BU feels the same way about Firoz. “I was just very impressed by his poise and how well-thought-out his answers were,” says Mitali Dave, a Pardee senior undergraduate advisor, who has met with him online.
“We talked about his interest in international relations and all the work he has done already as a high school student in Mombasa,” Dave says. “He’s very involved in model UN and had a very specific career path in mind already. He wanted to talk about the best path to maximize his four years and how do you get the most out of BU. That’s what I was impressed by from the beginning.
“He just wants to try to soak everything in and truly experience as much as he can,” she says.
An only child, Firoz’s full name is Faizaan Firoz Abdulshakur Alimohamed. His other interests include TV and video, notably the series Suits and the YouTube travel vlogs of Eva zu Beck. “She has this saying that the world belongs to the brave, and I think that is so true. If you want to do something, you’ll not get it by sitting home, by being scared and asking questions like, ‘what if…?’” he says. “You have to go out there and get it. I want to leave a mark, and I really identify with that.”
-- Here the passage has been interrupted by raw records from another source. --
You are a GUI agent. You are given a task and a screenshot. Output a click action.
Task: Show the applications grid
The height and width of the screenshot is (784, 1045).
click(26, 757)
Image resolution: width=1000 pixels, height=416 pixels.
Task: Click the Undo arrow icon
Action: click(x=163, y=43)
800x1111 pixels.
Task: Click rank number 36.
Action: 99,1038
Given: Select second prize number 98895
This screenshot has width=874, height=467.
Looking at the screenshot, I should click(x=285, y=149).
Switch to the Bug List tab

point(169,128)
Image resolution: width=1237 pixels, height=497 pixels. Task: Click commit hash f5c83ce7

He may have grown up in a different place than most of his classmates, but music is truly an international language. “Currently I am obsessed with the new Billie Eilish album,” he says. “It’s crazy how she’s so talented at 19 years of age. It’s scary how good she could get.”
Firoz also pronounces himself “a total foodie,” which brings us back to The Halal Guys, which he discovered on one of those earlier medical visits to Boston. He says he’s sure he would be tempted to go straight there when he landed at Logan Airport in late August.
“My favorite Halal Guys dish is the combo gyro platter, which comes with a little of everything, meat, chicken, salad, as well all the toppings,” he says, his expression growing a little dreamy. “The reason I like that is because I believe that that platter is a perfect representation of life. Life is a bit sweet, a bit spicy, a little bitter, but you can’t appreciate one flavor without the other, and the amalgamation of all these flavors is what makes the Halal Guys worth eating—and life worth living!”